Still, I find it difficult to argue with Oppenheimer's conclusion: "At a time when belief in God is more polarizing than it has been in years, when all believers are being blamed for religion's worst excesses, Antony Flew has quietly switched sides, just following the evidence as it has been explained to him, blissfully unaware of what others have at stake." (I would take issue with that "following the evidence as it has been explained to him" shot, but maybe that's just me.)
A few related posts: Stanley Fish compares Flew's path toward deism with Bart Ehrman's path away from Christianity. My friend Rod Dreher considers Oppenheimer's piece "surprisingly fair-minded and sympathetic, without any of the slash-and-burn rhetoric of the pop atheists today.
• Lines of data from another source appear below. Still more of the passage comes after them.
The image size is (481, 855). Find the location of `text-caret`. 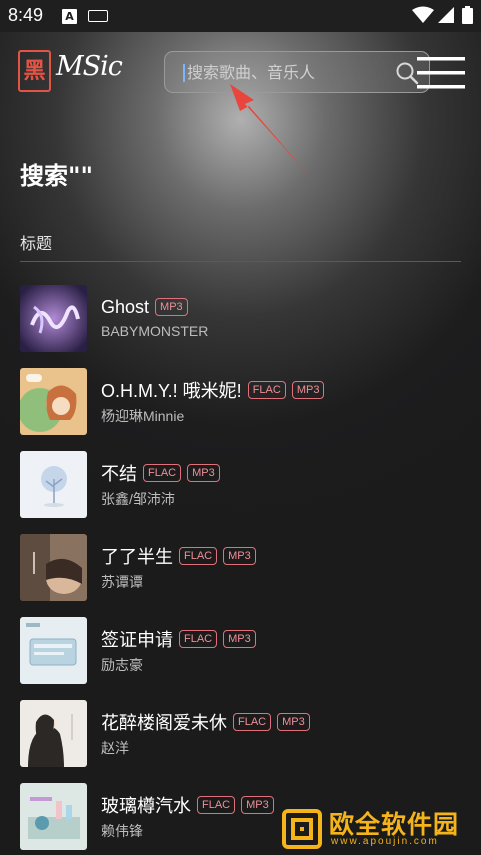

text-caret is located at coordinates (184, 73).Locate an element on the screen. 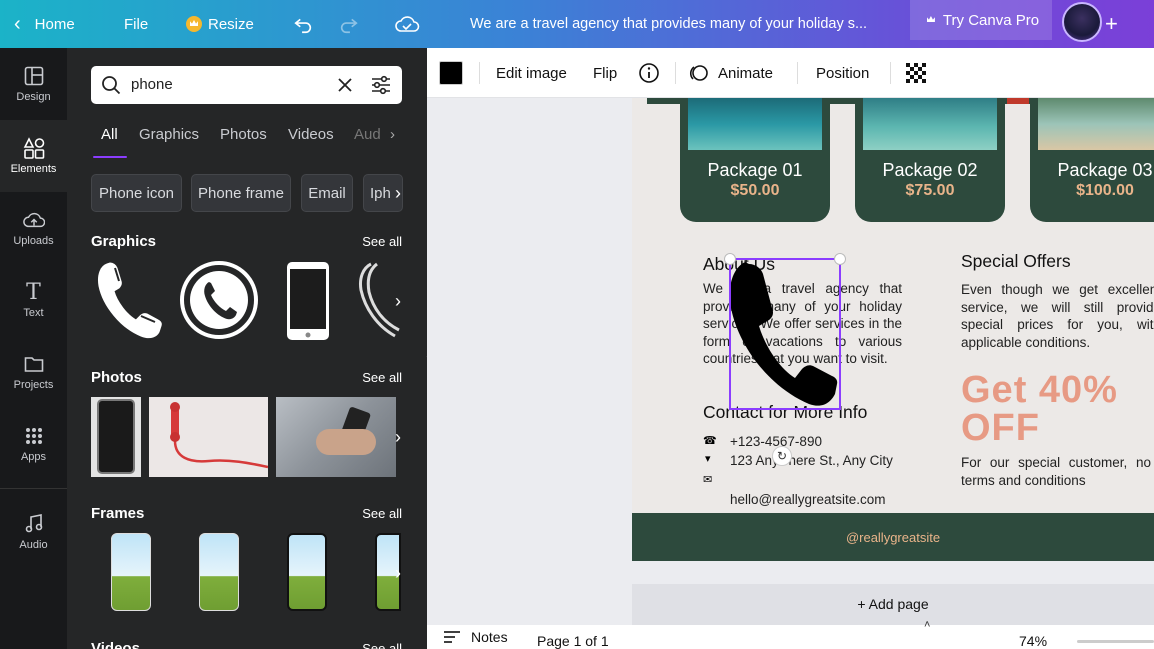 The width and height of the screenshot is (1154, 649). package-name: Package 01 is located at coordinates (755, 170).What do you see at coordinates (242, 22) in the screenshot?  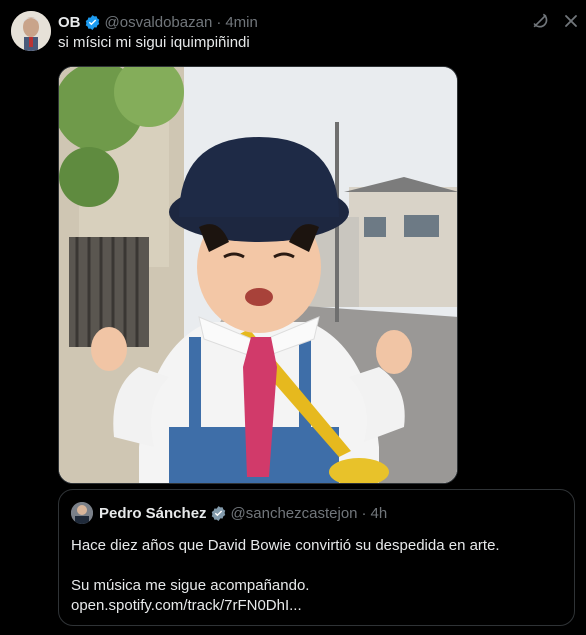 I see `tweet-timestamp: 4min` at bounding box center [242, 22]. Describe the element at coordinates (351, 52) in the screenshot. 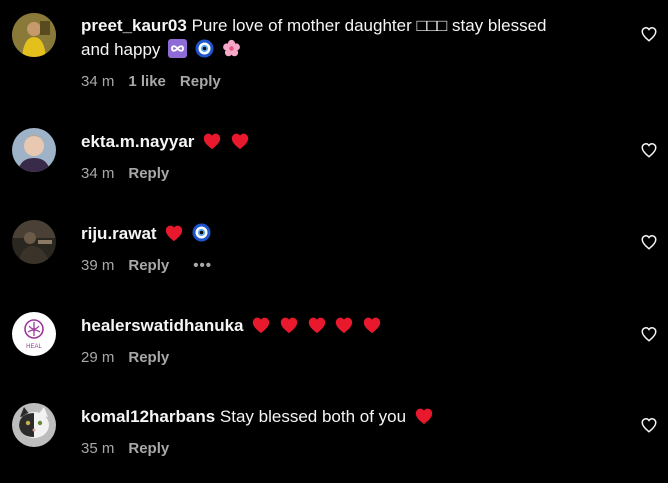

I see `comment-text-line2: and happy` at that location.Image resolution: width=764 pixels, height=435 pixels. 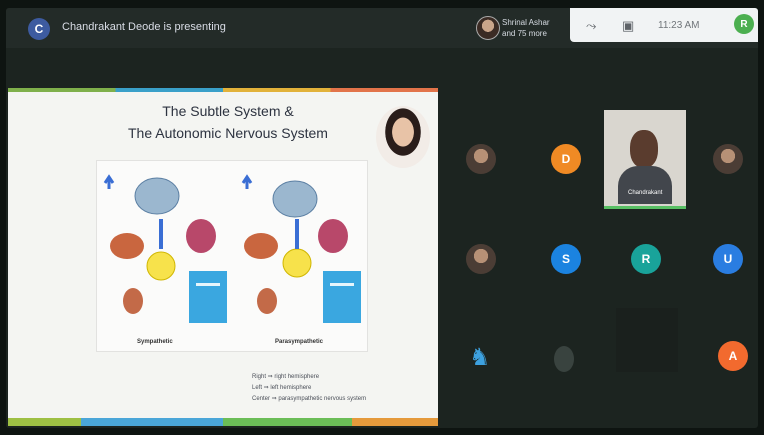 I want to click on portrait-image, so click(x=403, y=137).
Which to me makes it all the more damning." My friend (and former boss) David Neff writes that Oppenheimer "raises questions galore without actually proving any of his points." If you read David's post, scroll down to the first comment, in which Roy Abraham Varghese shares a spirited defense of Flew that he sent to the Times as a letter to the editor.
Here's an especially good passage from Varghese's response:
Let me be blunt about this (as I was with Oppenheimer). For three years, assorted skeptics and freethinkers have hounded the poor man trying to get him to recant. Believe me, if there was the slightest indication, the remotest suspicion, that he had retracted his new-found belief in God, it would be plastered all across the worldwide web (and beyond). Instead, Tony has taken it on himself to respond to every attack on his intellectual integrity in contributions to publications ranging from a rationalist journal in New Zealand to the latest issue of Skeptic magazine in the UK. The attacks on him are always highlighted on the Internet -- his responses are never to be found unless you happen to get hold of the print editions. Not without reason, he now refers to several of the apostles of reason as "bigots."
Now, would it be too much to ask that everybody leave Antony Flew in peace?